Charles Taylor Bernard, Sr. (September 10, 1927 – June 27, 2015) was an American businessman and politician originally from Earle in Crittenden County in eastern Arkansas. He is best known as the 1968 Republican nominee for the United States Senate seat held by long-time Democrat J. William Fulbright of Fayetteville.

Background
Bernard attended Baylor University in Waco, Texas, where he became enamored with the poetry of Robert Browning, whom he often quoted. He farmed cotton at Earle and operated One Hour Martenizing dry cleaning establishments in eastern Arkansas.

In 2013, he was listed as a resident of Naples, Florida. His obituary indicates that he also resided in Maui, Hawaii. Bernard and his wife, the former Betty Hill (born c. 1931), who still resides in Earle, had five children: Sallie Hill Armstrong (husband Robert) of Reno, Nevada; Mary Troy Johnston (Kauai, Hawaii), Charles Taylor Bernard, Jr., and wife Elaine of Memphis, Tennessee; David Wesley Bernard and wife Virginia Caris of Birmingham, Alabama, and John Harbert Bernard and wife Mary Reynolds of Atlanta, Georgia.

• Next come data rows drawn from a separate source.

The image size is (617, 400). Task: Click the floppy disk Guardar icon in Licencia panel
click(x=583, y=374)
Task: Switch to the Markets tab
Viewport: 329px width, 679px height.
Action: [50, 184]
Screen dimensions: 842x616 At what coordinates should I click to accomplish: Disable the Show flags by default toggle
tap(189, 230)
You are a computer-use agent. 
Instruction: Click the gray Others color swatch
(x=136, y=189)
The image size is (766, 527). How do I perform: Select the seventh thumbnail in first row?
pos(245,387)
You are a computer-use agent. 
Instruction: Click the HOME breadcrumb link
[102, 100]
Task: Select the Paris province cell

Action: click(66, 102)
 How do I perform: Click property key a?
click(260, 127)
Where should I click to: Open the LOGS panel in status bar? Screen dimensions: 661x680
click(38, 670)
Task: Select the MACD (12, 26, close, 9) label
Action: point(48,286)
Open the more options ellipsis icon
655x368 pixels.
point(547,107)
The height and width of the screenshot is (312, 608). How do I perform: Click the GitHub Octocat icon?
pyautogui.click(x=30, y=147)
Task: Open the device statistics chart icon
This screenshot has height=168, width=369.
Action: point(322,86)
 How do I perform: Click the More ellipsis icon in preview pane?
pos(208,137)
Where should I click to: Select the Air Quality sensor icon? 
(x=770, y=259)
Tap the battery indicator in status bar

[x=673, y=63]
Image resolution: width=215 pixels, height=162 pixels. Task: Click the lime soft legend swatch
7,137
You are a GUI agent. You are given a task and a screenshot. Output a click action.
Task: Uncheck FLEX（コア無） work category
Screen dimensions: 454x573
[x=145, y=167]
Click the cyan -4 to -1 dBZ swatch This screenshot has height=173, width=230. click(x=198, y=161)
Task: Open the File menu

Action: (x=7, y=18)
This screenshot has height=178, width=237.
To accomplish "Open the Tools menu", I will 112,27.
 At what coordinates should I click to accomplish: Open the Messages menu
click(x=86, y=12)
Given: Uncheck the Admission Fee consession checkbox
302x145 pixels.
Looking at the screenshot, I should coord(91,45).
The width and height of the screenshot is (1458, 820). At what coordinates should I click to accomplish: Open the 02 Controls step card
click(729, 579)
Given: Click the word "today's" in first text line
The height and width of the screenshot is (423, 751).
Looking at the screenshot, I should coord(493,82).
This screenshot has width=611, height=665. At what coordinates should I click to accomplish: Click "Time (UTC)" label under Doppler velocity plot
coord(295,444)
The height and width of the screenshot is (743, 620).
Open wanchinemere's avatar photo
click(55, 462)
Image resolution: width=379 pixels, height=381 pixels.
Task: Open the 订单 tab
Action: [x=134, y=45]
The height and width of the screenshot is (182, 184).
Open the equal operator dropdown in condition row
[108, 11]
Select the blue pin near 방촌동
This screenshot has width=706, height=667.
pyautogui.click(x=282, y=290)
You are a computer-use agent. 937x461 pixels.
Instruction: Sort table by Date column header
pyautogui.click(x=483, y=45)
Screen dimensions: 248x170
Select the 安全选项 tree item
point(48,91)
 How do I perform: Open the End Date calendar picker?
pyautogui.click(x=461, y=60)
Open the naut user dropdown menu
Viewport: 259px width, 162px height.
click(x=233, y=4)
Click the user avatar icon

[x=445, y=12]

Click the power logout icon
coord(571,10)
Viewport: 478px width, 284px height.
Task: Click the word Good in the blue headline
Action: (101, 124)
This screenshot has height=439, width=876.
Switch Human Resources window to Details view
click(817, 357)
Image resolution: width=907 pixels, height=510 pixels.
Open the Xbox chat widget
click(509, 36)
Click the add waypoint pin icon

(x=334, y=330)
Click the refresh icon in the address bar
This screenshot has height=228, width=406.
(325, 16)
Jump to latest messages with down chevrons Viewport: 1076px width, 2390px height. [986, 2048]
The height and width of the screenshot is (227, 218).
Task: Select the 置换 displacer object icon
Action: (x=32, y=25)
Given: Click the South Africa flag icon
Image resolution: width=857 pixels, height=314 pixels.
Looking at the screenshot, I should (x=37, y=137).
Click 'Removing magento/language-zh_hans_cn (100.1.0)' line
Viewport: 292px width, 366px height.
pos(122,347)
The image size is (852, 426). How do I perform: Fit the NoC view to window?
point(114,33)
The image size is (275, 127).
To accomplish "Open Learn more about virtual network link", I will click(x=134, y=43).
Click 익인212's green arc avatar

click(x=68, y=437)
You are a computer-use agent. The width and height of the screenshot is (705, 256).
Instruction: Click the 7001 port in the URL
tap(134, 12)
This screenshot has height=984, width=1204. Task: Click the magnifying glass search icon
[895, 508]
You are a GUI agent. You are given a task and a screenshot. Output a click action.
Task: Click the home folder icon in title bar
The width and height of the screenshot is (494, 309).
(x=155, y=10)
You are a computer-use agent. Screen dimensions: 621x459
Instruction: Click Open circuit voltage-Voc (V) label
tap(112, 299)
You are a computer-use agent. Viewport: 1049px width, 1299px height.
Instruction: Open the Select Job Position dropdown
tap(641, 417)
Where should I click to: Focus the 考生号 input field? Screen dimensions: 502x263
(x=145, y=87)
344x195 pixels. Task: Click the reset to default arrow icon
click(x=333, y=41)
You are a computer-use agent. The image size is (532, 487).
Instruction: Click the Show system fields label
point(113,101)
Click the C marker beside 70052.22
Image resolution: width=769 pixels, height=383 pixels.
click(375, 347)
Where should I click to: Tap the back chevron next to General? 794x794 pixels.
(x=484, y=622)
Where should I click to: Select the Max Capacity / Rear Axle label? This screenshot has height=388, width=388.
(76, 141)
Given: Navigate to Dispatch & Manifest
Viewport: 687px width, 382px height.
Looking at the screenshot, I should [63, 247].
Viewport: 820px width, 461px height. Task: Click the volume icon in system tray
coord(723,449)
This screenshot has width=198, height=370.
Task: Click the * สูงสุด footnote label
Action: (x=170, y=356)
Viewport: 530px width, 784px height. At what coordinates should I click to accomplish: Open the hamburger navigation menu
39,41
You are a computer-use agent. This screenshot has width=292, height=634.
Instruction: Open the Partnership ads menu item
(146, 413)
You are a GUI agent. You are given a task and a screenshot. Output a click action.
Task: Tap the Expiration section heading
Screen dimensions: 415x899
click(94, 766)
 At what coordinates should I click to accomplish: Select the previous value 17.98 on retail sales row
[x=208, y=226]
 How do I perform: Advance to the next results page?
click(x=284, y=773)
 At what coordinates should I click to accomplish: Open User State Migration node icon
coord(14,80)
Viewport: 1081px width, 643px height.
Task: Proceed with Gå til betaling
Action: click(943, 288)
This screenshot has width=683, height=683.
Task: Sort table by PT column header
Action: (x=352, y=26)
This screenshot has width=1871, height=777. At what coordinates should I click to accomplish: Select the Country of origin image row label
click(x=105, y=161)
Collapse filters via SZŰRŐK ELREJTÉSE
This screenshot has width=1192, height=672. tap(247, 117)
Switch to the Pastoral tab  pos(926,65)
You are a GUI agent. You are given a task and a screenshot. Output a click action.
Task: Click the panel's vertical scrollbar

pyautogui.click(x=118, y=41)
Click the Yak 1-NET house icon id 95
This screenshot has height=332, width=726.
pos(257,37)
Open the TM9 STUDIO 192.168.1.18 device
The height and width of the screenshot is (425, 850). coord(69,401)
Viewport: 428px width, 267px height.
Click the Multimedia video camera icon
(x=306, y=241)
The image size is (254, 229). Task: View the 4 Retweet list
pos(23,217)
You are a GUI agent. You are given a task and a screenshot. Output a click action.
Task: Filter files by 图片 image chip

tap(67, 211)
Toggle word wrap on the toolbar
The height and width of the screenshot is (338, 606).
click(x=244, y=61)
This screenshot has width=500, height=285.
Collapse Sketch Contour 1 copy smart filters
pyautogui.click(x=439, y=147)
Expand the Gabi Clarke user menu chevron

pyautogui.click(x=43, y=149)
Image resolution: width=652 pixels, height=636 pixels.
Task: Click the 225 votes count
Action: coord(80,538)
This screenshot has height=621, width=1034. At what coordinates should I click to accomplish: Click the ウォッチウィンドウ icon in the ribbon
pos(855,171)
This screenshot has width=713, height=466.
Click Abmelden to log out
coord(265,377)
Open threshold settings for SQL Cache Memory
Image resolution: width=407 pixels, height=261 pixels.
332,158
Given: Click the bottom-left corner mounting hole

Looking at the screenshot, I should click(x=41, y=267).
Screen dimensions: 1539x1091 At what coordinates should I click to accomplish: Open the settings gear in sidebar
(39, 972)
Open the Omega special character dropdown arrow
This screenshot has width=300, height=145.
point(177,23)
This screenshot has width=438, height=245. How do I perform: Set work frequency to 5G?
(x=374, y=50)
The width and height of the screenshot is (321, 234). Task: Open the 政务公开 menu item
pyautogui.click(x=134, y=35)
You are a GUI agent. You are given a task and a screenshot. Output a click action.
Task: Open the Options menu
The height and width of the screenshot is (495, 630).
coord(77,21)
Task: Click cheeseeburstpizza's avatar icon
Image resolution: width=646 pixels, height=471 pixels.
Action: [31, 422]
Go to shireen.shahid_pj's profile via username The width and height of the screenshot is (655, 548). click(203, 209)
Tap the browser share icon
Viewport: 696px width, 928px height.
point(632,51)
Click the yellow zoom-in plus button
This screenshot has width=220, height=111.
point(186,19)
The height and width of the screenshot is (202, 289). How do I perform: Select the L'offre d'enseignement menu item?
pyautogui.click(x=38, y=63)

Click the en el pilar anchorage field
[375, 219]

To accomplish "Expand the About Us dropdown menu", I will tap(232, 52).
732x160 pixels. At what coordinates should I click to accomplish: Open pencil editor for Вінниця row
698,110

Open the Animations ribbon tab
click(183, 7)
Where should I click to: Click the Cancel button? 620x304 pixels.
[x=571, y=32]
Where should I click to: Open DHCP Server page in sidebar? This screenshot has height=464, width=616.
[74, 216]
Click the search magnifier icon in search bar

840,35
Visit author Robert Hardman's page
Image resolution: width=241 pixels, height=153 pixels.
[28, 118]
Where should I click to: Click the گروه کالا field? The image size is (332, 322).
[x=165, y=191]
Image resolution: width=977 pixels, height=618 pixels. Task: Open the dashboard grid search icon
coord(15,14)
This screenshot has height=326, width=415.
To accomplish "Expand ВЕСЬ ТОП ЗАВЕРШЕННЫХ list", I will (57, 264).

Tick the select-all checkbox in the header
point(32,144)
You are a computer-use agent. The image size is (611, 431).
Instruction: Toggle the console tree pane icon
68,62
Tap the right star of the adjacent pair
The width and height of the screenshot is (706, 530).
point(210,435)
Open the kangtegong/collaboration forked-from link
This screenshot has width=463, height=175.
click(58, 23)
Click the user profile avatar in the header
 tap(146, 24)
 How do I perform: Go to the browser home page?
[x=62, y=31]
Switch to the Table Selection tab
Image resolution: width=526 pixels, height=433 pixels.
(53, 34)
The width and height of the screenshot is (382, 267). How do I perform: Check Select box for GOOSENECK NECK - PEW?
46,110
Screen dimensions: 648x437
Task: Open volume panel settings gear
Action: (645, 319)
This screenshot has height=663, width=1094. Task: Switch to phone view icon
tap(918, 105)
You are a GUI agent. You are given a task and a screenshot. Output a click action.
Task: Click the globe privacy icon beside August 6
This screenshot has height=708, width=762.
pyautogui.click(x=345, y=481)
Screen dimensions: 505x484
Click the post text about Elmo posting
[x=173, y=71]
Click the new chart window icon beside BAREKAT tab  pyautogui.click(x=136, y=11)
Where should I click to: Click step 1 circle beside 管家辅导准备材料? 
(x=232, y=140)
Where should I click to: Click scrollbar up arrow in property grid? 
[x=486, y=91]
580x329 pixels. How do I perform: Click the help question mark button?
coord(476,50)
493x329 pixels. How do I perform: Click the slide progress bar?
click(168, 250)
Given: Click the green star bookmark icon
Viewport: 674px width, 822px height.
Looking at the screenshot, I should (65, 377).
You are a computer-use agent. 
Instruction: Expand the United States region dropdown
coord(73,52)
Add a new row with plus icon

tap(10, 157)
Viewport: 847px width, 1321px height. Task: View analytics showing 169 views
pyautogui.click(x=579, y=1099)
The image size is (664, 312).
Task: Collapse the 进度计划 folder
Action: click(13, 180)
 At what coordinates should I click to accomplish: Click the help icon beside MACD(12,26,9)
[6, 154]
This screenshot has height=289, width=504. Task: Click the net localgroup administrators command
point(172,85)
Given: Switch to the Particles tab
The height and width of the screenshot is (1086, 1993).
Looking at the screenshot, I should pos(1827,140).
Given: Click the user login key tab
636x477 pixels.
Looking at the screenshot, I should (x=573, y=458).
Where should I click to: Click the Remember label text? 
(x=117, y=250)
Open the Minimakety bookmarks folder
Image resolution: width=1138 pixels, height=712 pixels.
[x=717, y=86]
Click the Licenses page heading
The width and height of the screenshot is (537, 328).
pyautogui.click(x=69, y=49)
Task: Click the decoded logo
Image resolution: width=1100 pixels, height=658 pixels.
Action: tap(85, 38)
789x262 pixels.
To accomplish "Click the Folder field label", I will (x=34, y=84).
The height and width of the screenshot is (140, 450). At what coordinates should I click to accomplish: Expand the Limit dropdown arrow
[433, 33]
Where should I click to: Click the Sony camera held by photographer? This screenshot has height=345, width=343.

His obituary indicated that after the middle 1980s he lived with Jaynie Moon (born c. 1941). The obituary does not indicated if he divorced Betty. At the age of seventy-five, Bernard hiked with all the men of his family to the bottom of the Grand Canyon; at eighty-two, he completed a seven-mile combination kayak tour and trail to the waterfall in the Wailua River Valley on Kauai, Hawaii.

Political activities

Although Fulbright was comfortably re-elected, Bernard, later the Republican state chairman from 1971 to 1973, was his strongest Republican rival, for in all previous contests Fulbright had been returned to office unopposed or without significant opposition. In the primary, Fulbright had handily defeated James D. Johnson of Conway, a segregationist Democrat who had lost the 1966 gubernatorial general election to Republican Winthrop Rockefeller. Fulbright won his final election with 59.2 percent to Bernard's 40.2 percent. Bernard's ticket mate, Governor Rockefeller, scored a second two-year term by defeating the Democrat Marion H. Crank of Foreman in Little River County in southwestern Arkansas. Crank had earlier defeated Johnson's wife, Virginia Morris Johnson, in the Democratic gubernatorial runoff election.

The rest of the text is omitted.